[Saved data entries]
◇ ◇ ◇ ◇ ◇ ◇ ◇

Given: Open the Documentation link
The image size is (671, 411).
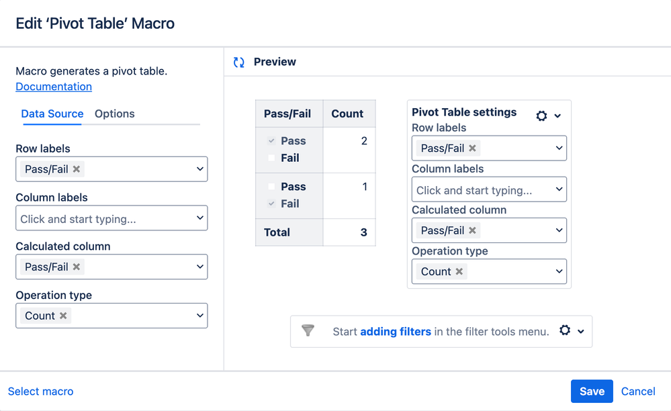Looking at the screenshot, I should coord(54,87).
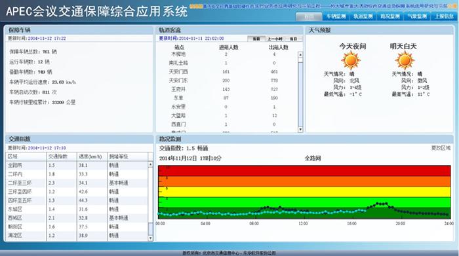Select the 全路网 row in 交通指数 table
This screenshot has width=459, height=256.
pyautogui.click(x=77, y=166)
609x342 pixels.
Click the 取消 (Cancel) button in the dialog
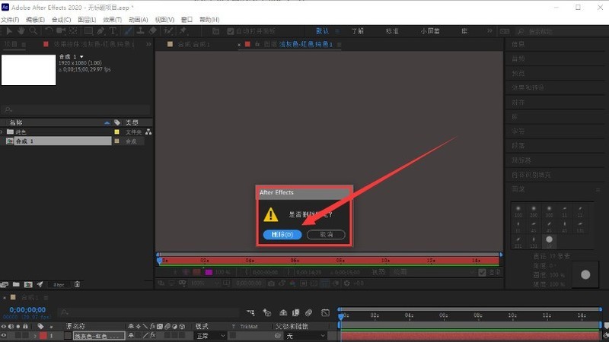click(x=326, y=235)
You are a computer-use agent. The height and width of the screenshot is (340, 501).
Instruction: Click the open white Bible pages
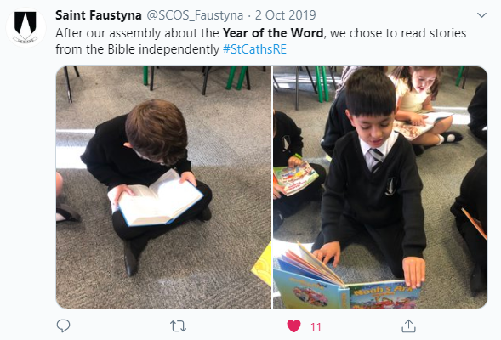(157, 200)
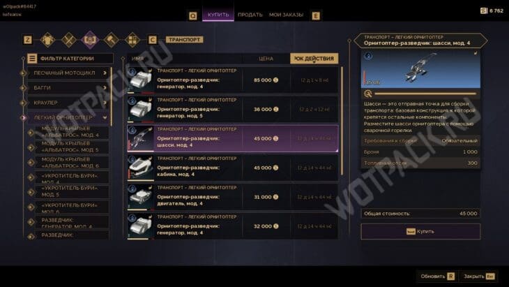Viewport: 509px width, 287px height.
Task: Select the hammer category diamond icon
Action: point(112,40)
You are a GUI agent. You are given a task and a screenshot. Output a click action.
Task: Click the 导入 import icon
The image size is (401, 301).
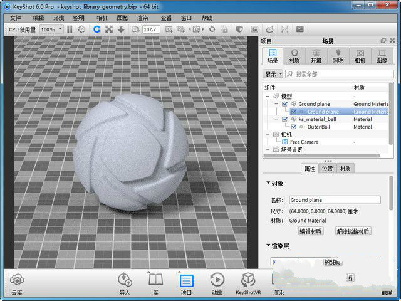click(125, 280)
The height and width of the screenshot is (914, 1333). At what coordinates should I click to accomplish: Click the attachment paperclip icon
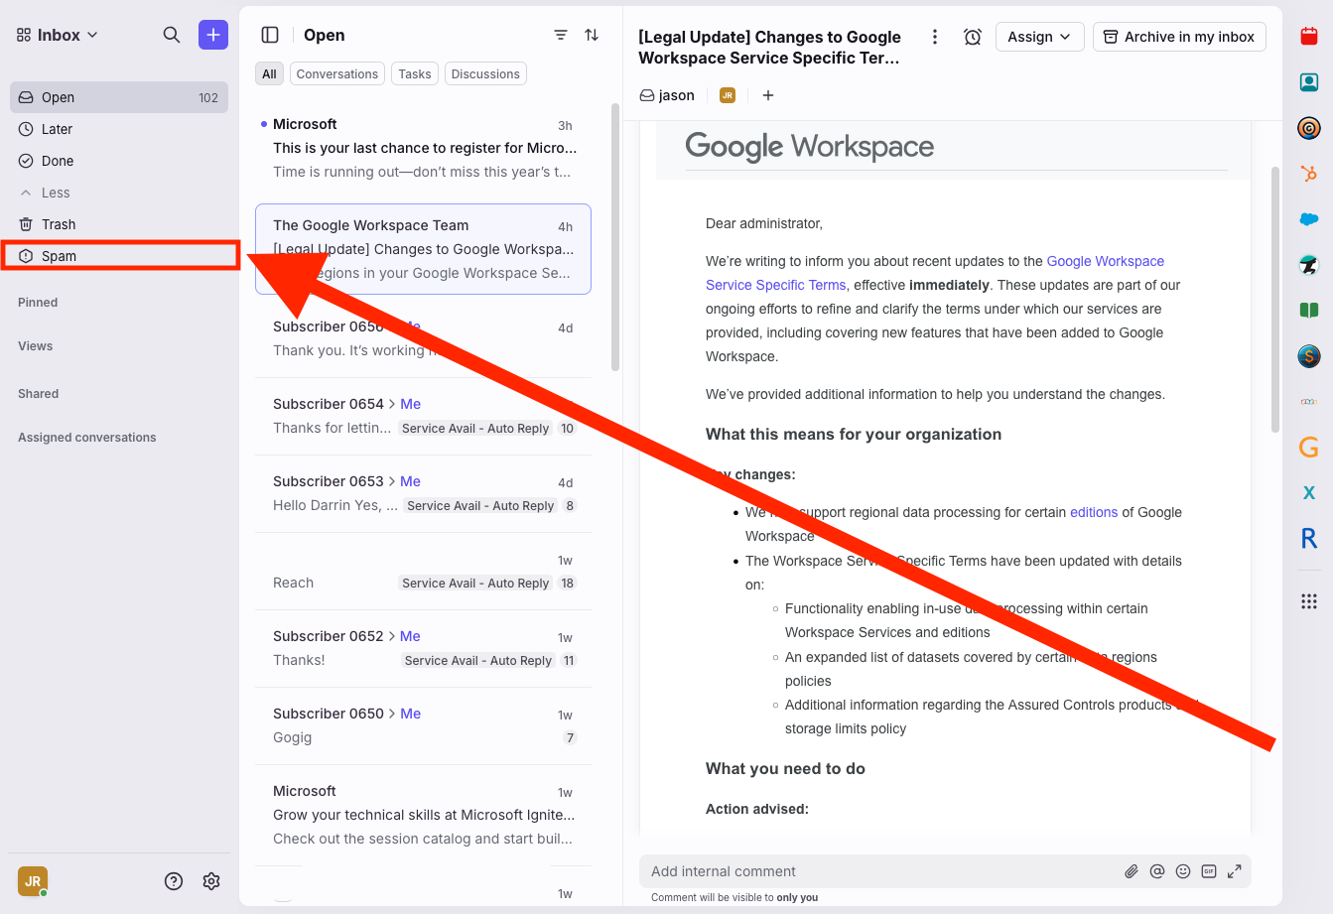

◇ ◇ ◇ ◇ ◇ ◇ ◇

**Assignment**
No pictures go in the copy. Set down all the data exactly.

**Answer box**
Given: Open the Documentation link
The image size is (671, 411).
Looking at the screenshot, I should coord(54,87).
Select the 全路网 row in 交通指数 table
This screenshot has width=459, height=256.
pyautogui.click(x=77, y=166)
609x342 pixels.
Click the 取消 (Cancel) button in the dialog
click(x=326, y=235)
You are a computer-use agent. The height and width of the screenshot is (340, 501).
Instruction: Click the open white Bible pages
(157, 200)
Viewport: 509px width, 287px height.
Task: Select the hammer category diamond icon
Action: point(112,40)
You are a GUI agent. You are given a task and a screenshot. Output a click action.
Task: Click the 导入 import icon
The image size is (401, 301).
click(125, 280)
The height and width of the screenshot is (914, 1333). At what coordinates should I click to accomplish: Click the attachment paperclip icon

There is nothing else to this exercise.